# TASK
Begin at the line containing "Given: Click the" in the data below and go on through the line containing "Click the Mei", repeating each line exactly; include both ends and no other line.

[Pixel coordinate grounding data]
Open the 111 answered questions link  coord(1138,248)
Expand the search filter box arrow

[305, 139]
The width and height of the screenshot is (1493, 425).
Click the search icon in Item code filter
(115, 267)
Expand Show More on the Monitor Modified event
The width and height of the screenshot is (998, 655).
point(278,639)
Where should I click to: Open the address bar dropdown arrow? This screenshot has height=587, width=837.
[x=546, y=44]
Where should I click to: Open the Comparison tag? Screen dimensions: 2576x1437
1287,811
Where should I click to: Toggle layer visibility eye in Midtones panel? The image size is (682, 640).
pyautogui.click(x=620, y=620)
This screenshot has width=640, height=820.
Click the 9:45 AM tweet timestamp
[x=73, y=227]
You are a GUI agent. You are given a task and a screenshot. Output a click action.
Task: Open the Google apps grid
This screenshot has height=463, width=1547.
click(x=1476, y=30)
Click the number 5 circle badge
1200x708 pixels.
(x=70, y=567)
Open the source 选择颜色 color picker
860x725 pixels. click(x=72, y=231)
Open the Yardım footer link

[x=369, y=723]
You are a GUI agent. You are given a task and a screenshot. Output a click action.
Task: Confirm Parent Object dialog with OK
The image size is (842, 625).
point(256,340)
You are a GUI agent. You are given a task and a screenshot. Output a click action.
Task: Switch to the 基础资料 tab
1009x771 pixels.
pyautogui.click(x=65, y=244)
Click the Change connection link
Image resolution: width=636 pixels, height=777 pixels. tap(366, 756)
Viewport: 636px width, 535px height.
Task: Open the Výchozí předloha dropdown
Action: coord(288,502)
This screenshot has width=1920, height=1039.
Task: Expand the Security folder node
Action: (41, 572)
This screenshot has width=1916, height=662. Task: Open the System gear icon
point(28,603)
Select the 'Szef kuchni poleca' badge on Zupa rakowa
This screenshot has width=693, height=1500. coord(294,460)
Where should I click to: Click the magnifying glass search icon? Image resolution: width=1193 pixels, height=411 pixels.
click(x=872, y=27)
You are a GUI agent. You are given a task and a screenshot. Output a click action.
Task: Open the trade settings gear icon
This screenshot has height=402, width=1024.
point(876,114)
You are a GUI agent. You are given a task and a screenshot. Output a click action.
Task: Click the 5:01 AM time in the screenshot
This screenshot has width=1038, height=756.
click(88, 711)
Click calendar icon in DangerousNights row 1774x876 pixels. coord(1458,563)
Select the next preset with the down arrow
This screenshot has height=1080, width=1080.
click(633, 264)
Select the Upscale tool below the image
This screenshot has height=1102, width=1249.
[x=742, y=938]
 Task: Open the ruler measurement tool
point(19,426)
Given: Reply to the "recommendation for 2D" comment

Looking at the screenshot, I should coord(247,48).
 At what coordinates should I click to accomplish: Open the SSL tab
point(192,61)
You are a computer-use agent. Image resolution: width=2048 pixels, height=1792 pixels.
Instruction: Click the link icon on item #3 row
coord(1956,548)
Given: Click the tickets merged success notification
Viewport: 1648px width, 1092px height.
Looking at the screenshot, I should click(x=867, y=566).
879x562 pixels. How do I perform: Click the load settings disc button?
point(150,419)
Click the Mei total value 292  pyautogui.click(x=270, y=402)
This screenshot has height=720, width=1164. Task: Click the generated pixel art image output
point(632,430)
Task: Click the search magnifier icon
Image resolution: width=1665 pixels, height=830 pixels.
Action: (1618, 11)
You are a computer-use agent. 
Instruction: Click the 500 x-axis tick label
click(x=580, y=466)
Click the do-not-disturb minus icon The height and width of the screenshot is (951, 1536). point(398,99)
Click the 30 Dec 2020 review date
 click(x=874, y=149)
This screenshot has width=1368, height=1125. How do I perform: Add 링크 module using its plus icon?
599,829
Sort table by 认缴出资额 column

# OUTPUT FOR THIS TASK
Given: Click the tickets merged success notification
Viewport: 1648px width, 1092px height.
Looking at the screenshot, I should click(x=867, y=566).
879x562 pixels. How do I perform: Click the load settings disc button?
point(150,419)
Click the Mei total value 292  pyautogui.click(x=270, y=402)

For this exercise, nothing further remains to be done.